Фронт откатывался с Дона на Волгу, на Кубань и Ставрополье, к предгорьям Кавказа. В сальских хуторах и станицах, оккупированных врагом, было неспокойно. То тут, то там валились под откос товарные составы с зерном, взлетали на воздух цистерны с горючим. Вдалеке тревожные сполохи: горели хлеба на корню, сено в копнах.
На улицах, по заборам, на стенах домов, забелели комендантские приказы с распятым черным орлом. Немецкая жандармерия, каратели, полицаи с йог сбивались, кидались от взрыва к взрыву, от пожара к пожару. Кто они, поджигатели? На площадь силой сгонялись люди, спешно крепились к телеграфным столбам перекладины... Кто они, пожилые, угрюмые, с тяжелыми, грубыми руками. a больше — пухлогубые, угловатые мальчишки?
В южных степных областях партизанская борьба имела иные формы, нежели, скажем, в болотистых лесных дебрях Белоруссии, Смоленщины. На голой, как ладонь, местности партизанскую бригаду не развернешь. Какое там бригаду? Взвод укрыть негде. А борьба была; борьба массовая, народная. Народ не принял «нового порядка», навязываемого фашистами,
Партия, отступая, оставляла своих бойцов для подпольной работы; к ним примыкала молодежь, комсомольцы. Зеленая юность один на один выходила с жестоким беспощадным врагом. Ее пытали, расстреливали, вешали, топили, обливали на жестоком морозе водой, превращая в страшные ледяные памятники... Но эта юность даже смертью своей утверждала победу добра над злом.
Пятнадцатилетний Владимир Карпенко глядел на эти драматические события в упор, принимал в них участие. На закате солнца он скачет по степи, чтобы предупредить старшего товарища об опасности. Двадцать пять километров — едва не загнал лошадь. Но в хуторе уже немецкий комендант на легковой машине. Парень арестован. Первый допрос... Позже, декабрьской ночью, по этой же степной дороге за ним гналась стая волков; от волков ушел — угодил в лапы полиции. Его уже искали. Хуторской атаман отправил его следом Овчинниковым, старовером, в станицу — доставить в полицию две пароконные брички и верховую лошадь с седлом. Ни брички, ни лошадь по назначению не попали. В самые глаза уставилось дуло пистолета разъяренного гильфполицая... Спасла случайность.

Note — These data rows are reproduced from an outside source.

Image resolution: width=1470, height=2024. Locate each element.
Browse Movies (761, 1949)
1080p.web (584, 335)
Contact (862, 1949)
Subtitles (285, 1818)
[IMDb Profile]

Ждали своих. Гремит на востоке около Котельникова. Уже не надо прислонять на утренней заре ухо к земляному полу — слышно и так. Неожиданно поднялась стрельба за бугром, в обратной стороне, на западе. Хуторяне теряются в догадках: почему отсюда? Кто такие? Трое суток шел бой в соседнем хуторе Дениеовке.
Оказалось, свои. Моряки-дальневосточники. Полгода назад ах сняли с кораблей, переодели в защитное и привезли на Волгу, в Сталинград. В волжском горниле они обрели новое имя — 52-й Гвардейский Отдельный стрелковый полк. Прошло около месяца, как полк оторвался от железной дороги Сталинград—Сальск — главного направления наступления. Где-то от станции Котельниково моряки двинулись по бугристому правому берегу реки Сала к Дону, на Ростов. Под Большой Мартыновкой, в хуторе Рубашкин, перешли на левый низкий берег...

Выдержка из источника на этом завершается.